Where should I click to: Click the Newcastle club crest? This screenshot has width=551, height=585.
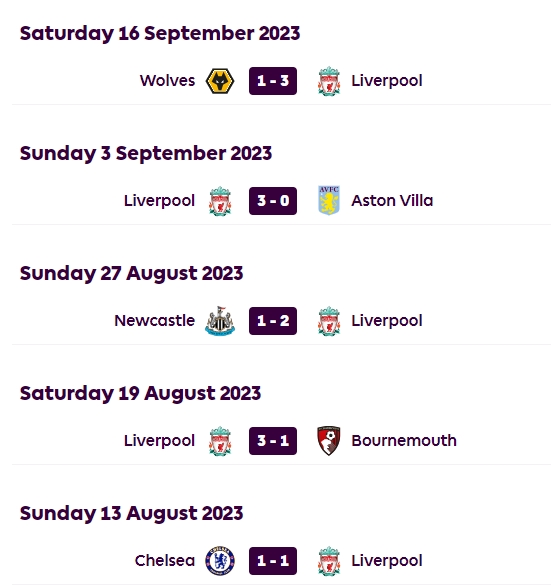[x=220, y=321]

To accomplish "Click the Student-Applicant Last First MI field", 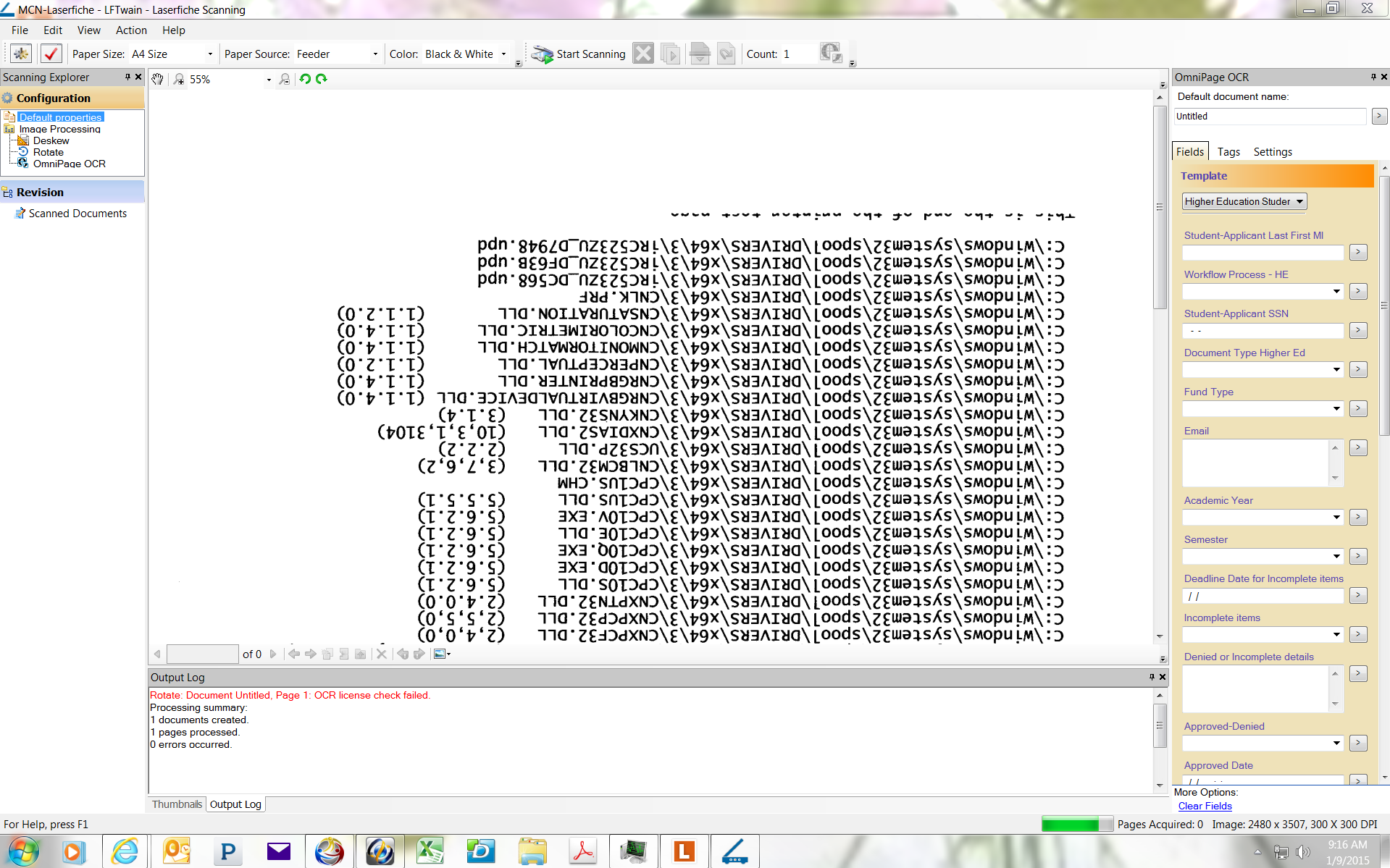I will click(x=1263, y=253).
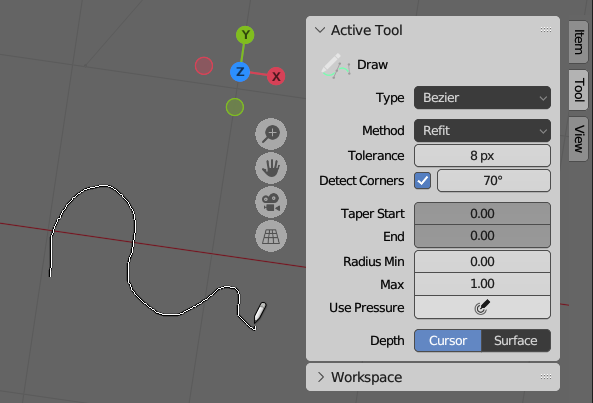Click the red X axis gizmo ball
Image resolution: width=593 pixels, height=403 pixels.
click(276, 76)
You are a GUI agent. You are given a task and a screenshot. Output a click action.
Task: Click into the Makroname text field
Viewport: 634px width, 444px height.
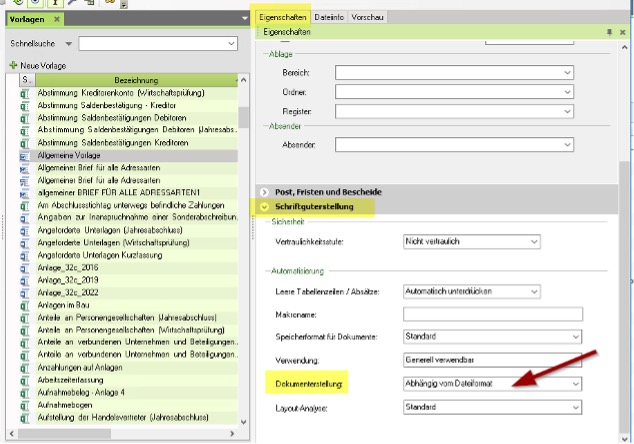coord(492,314)

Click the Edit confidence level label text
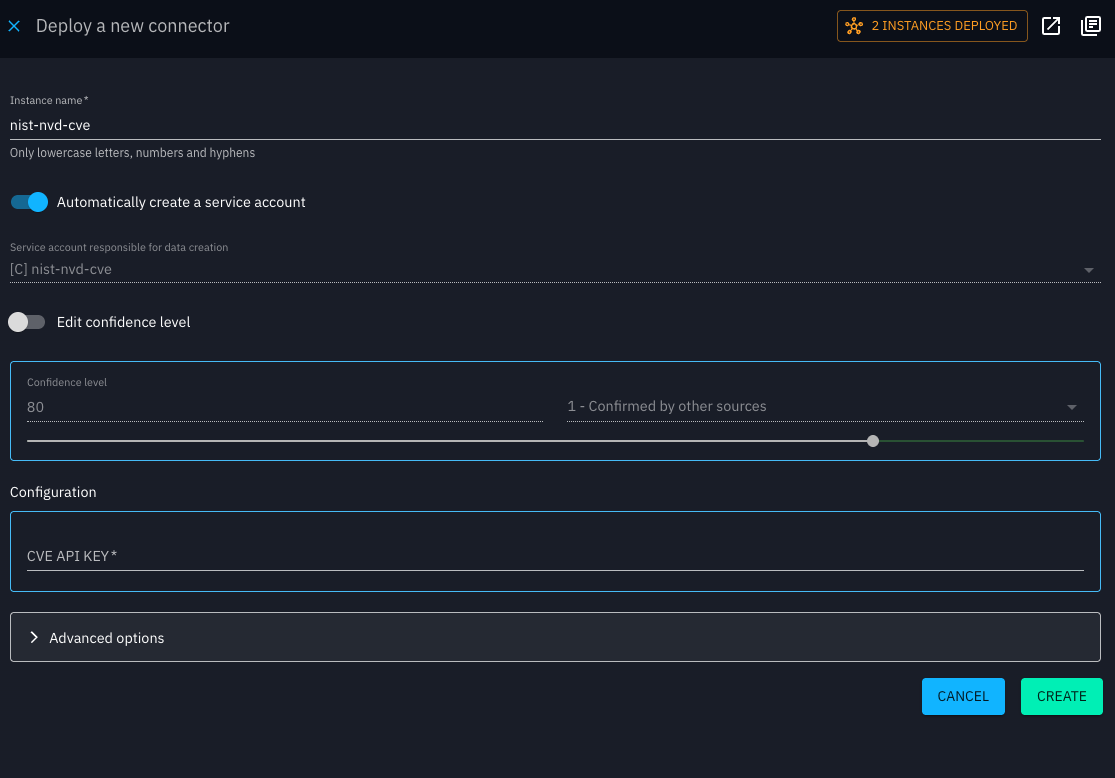point(123,322)
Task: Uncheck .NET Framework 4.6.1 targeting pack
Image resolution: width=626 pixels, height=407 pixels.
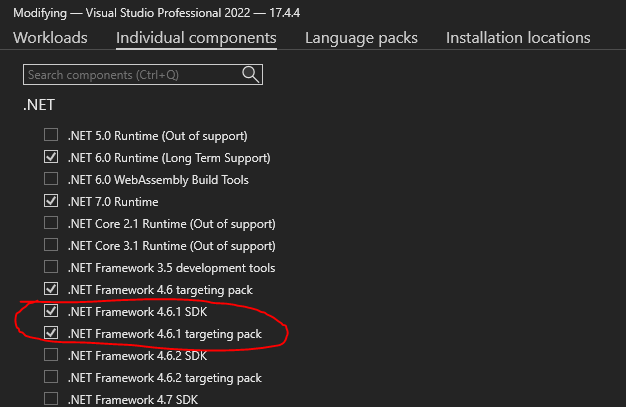Action: coord(51,333)
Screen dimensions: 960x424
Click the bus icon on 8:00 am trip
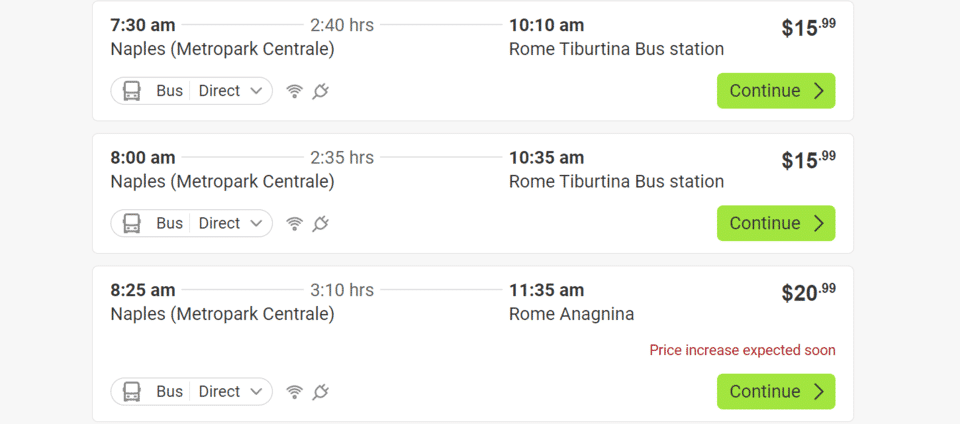[x=132, y=223]
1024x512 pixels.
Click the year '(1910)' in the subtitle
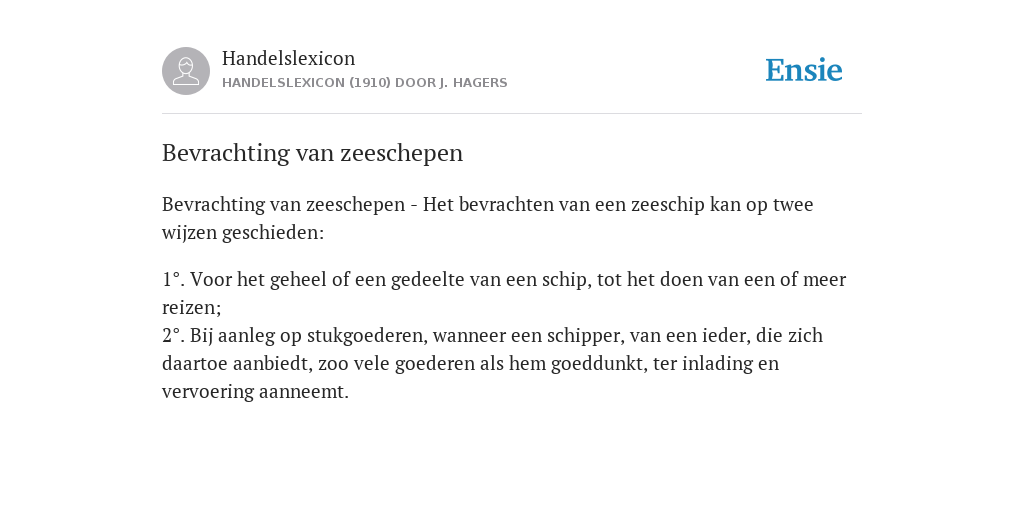point(369,83)
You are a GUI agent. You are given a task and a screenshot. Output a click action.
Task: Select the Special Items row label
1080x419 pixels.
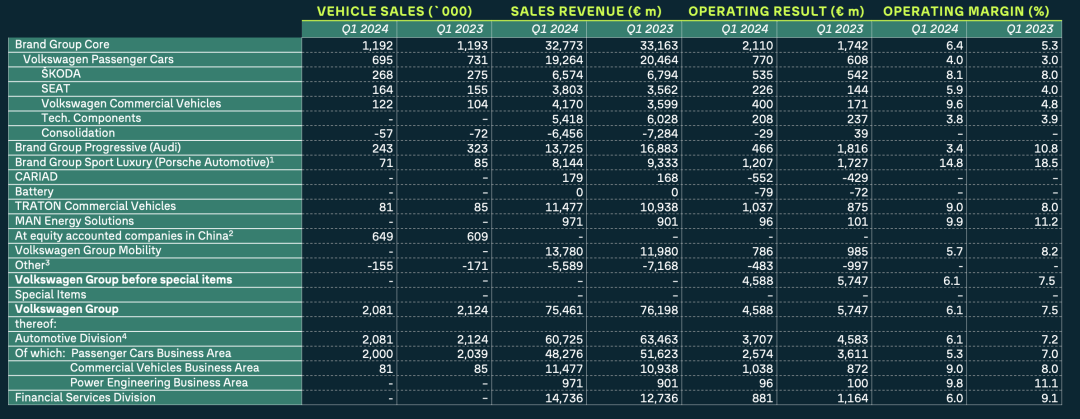(48, 294)
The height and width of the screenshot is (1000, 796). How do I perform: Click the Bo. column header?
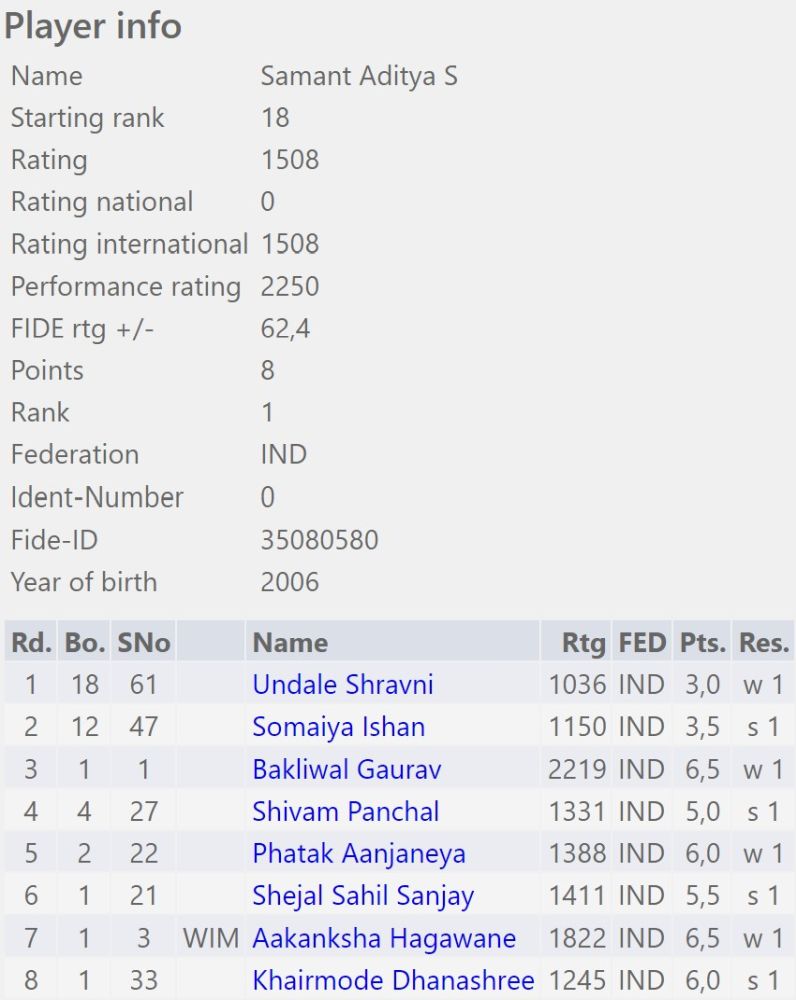pos(85,642)
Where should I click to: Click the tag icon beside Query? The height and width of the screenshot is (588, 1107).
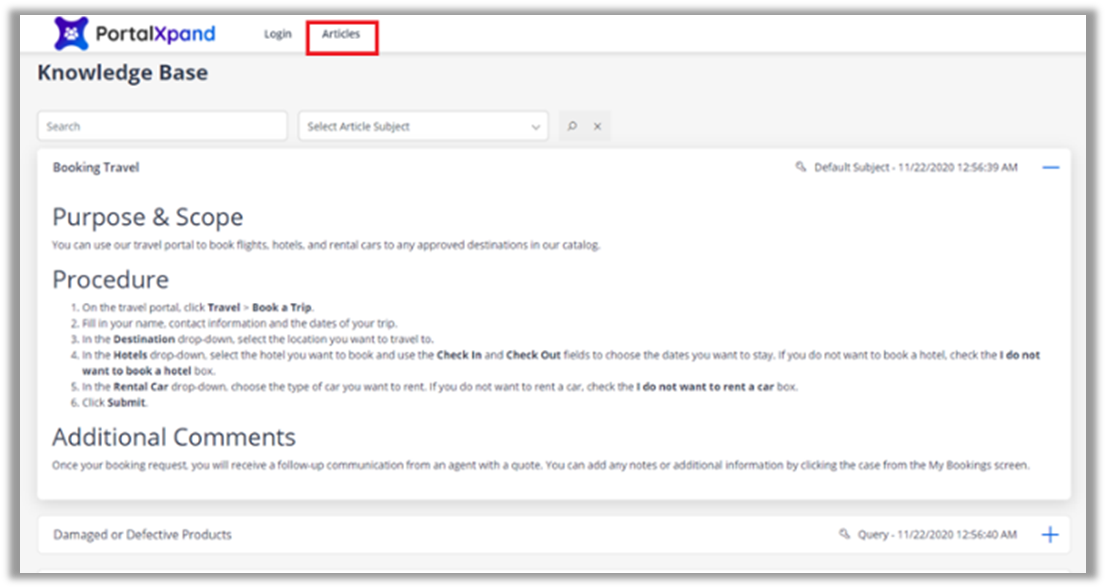[x=844, y=535]
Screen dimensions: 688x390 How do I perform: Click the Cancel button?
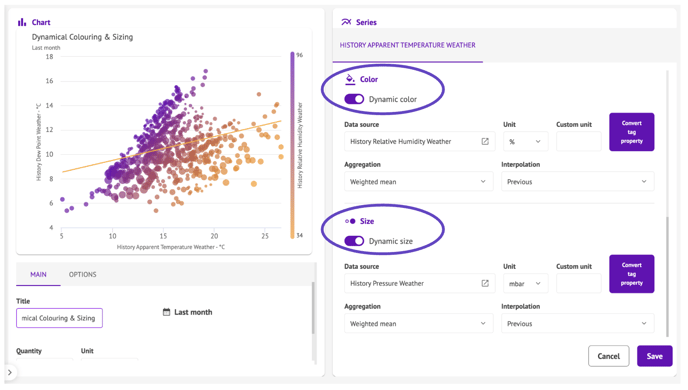click(x=609, y=356)
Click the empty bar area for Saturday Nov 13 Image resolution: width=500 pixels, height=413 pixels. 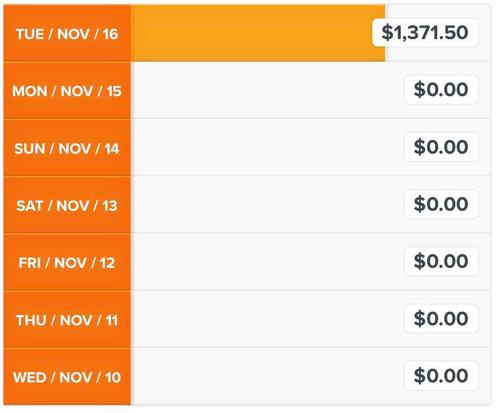267,205
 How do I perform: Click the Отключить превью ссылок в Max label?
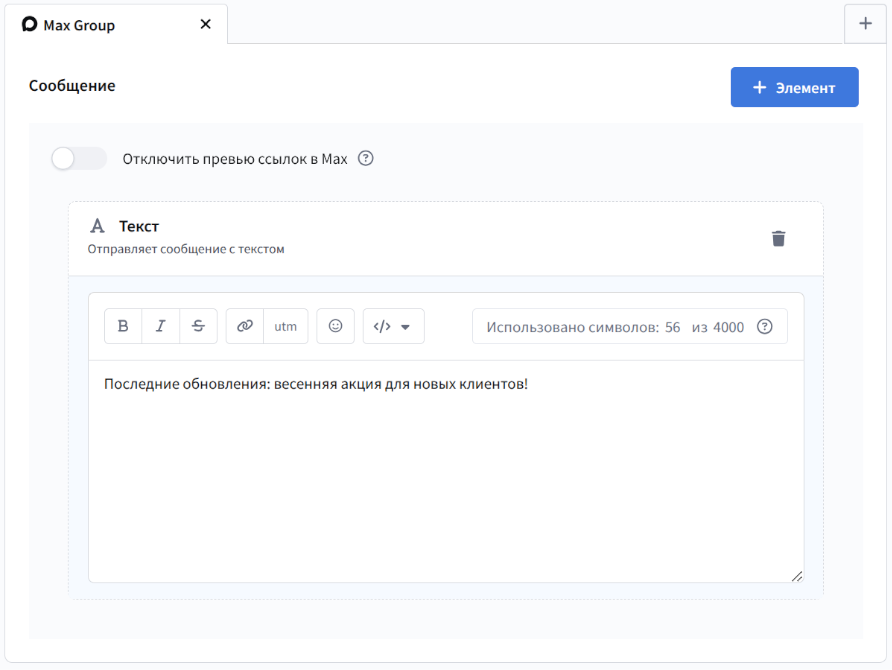(x=235, y=159)
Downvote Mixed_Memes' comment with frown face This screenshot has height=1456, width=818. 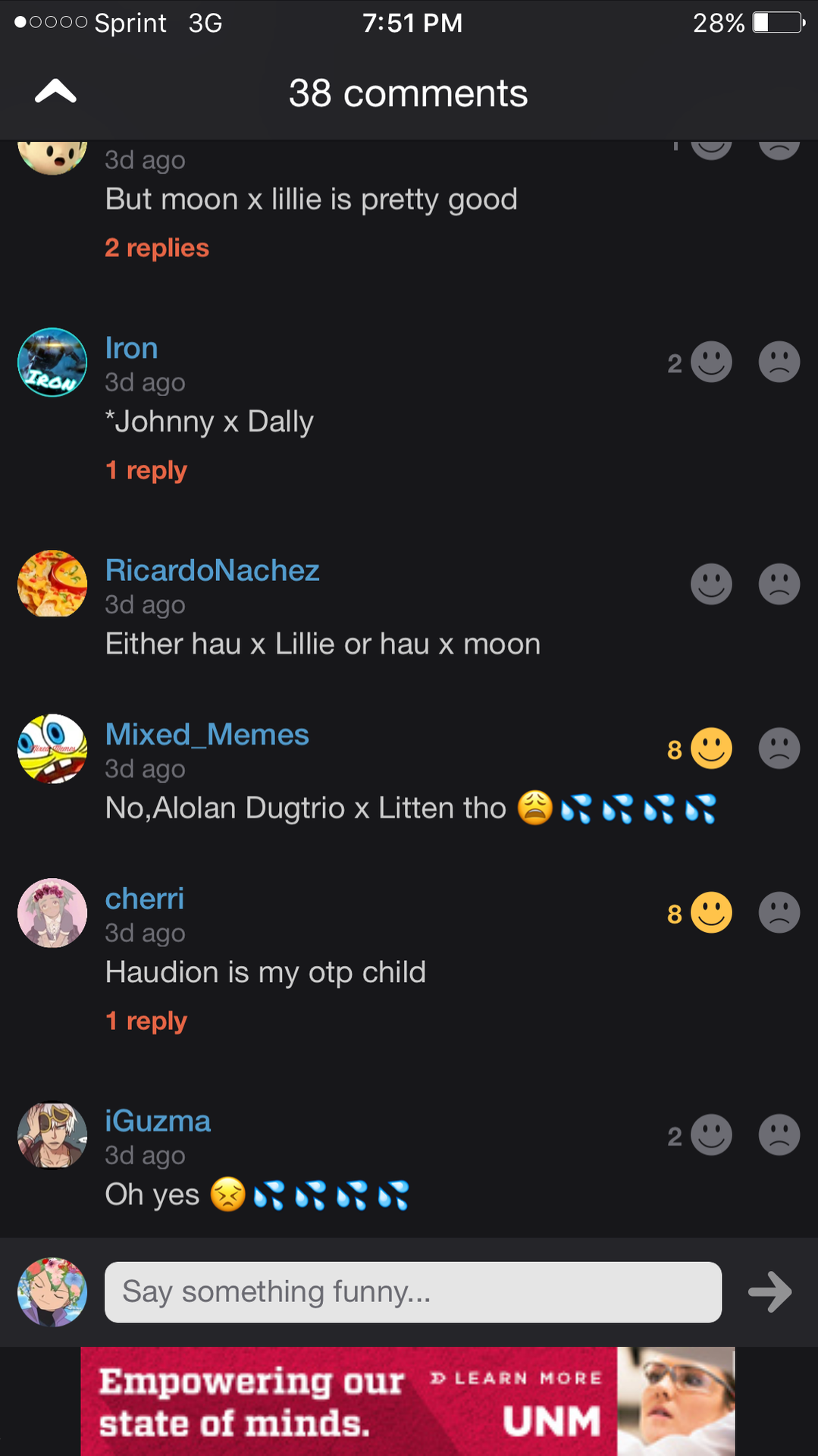click(x=779, y=748)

■ ACTIVITY
From the data above, return only the lines starting at the line that holds "Viewport: 634px width, 444px height." and ending at the line that holds "Screen dimensions: 960x424", word for word and without pictures.

■ FINISHED EXERCISE
Viewport: 634px width, 444px height.
coord(492,314)

Click the Edit confidence level label text
point(123,322)
Task: Uncheck .NET Framework 4.6.1 targeting pack
Image resolution: width=626 pixels, height=407 pixels.
Action: coord(51,333)
Screen dimensions: 960x424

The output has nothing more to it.